Certain statements contained in this press release constitute forward-looking information. These statements relate to future events or future performance. The use of any of the words “could”, “intend”, “expect”, “believe”, “will”, “projected”, “estimated” and similar expressions and statements relating to matters that are not historical facts are intended to identify forward-looking information and are based on the parties’ current belief or assumptions as to the outcome and timing of such future events. Actual future results may differ materially. In particular, this release contains forward-looking information relating to the approval of the TSX Venture Exchange of the transactions contemplated herein. All such statements involve substantial known and unknown risks, uncertainties and other factors which may cause the actual results, performance or achievements to vary from those expressed or implied by such forward-looking statements. Forward-looking statements reflect current expectations regarding future events and operating performance and speak only as of the date of this news release. Forward-looking statements involve significant risks and uncertainties, they should not be read as guarantees of future performance or results. A number of factors could cause actual results to differ materially from the results discussed in the forward-looking statements, including, but not limited to, the Company satisfying the conditions for TSX Venture Exchange approval of the transactions herein. Although the forward-looking statements contained in this news release are based upon what management believes are reasonable assumptions on the date of this news release, the Company cannot assure investors that actual results will be consistent with these forward-looking statements.

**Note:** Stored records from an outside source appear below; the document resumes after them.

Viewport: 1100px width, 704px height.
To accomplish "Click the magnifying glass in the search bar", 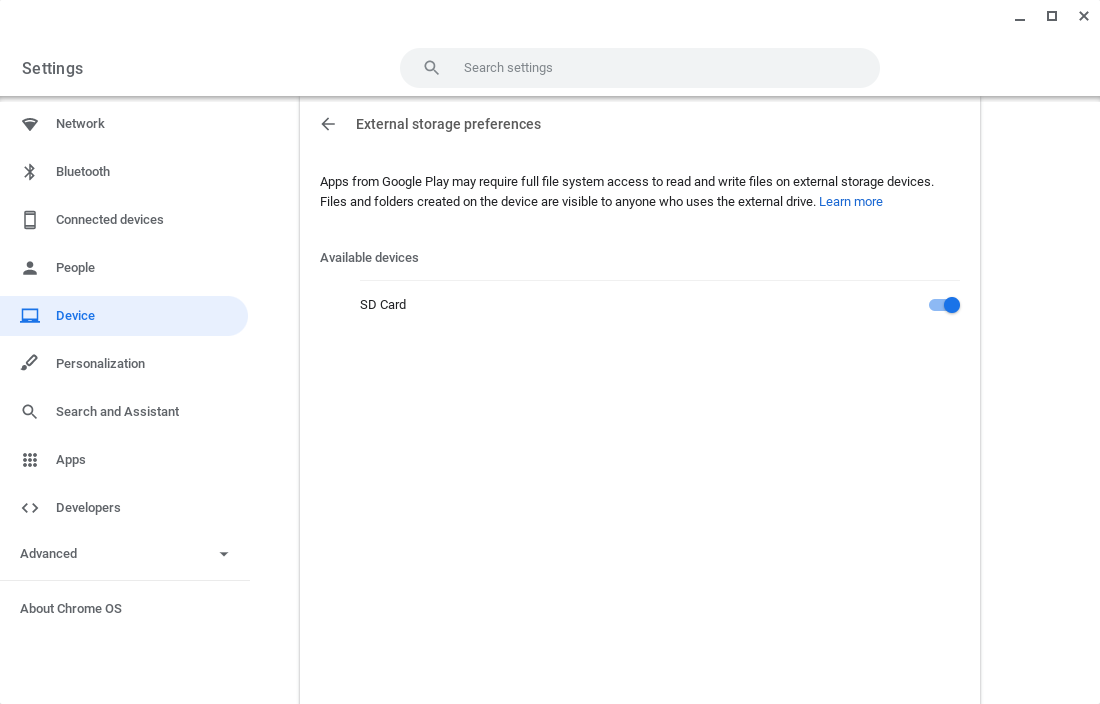I will 431,67.
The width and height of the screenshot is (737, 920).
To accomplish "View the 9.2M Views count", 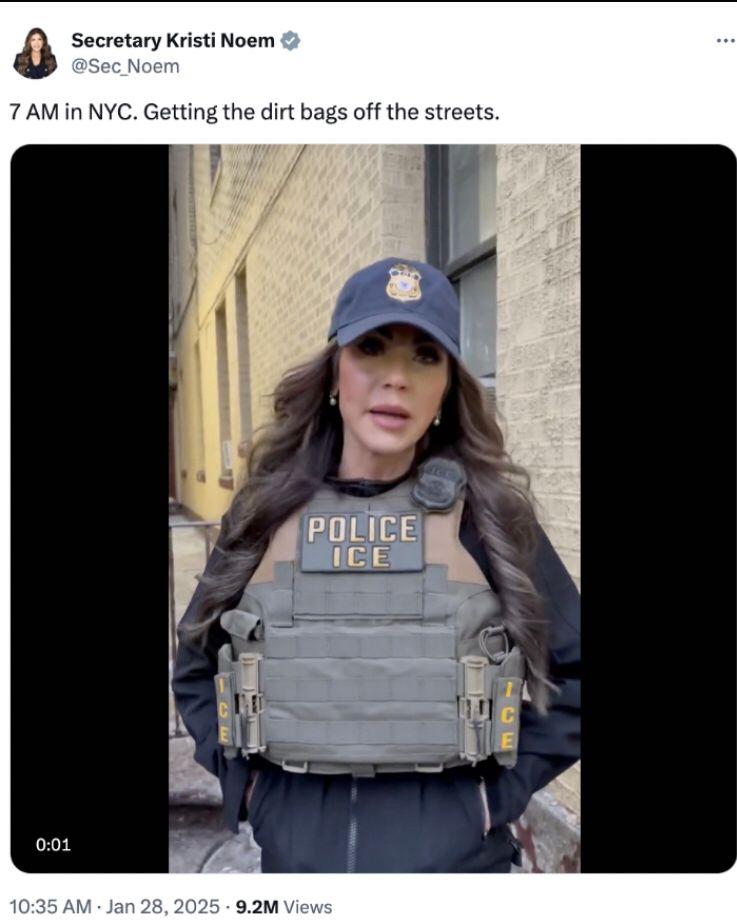I will 283,907.
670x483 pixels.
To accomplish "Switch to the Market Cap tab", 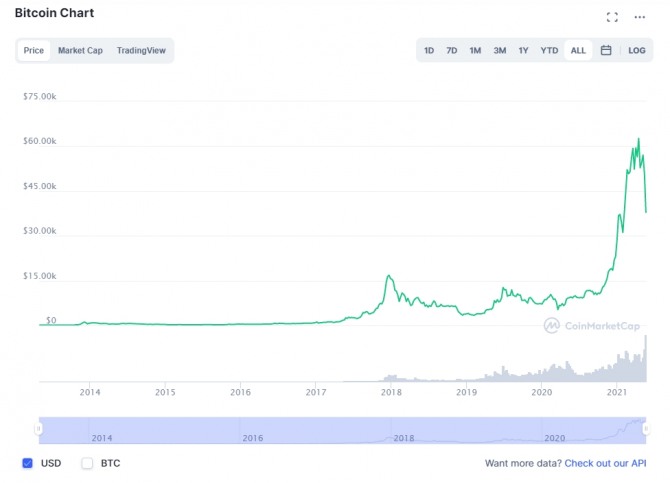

None of the Securities have been or will be registered under the United States Securities Act of 1933, as amended, and may not be offered or sold in the United States absent registration or an applicable exemption from the registration requirements. This news release shall not constitute an offer to sell or the solicitation of an offer to buy, nor shall there be any sale of the securities, in any jurisdiction in which such offer, solicitation or sale would require registration or otherwise be unlawful.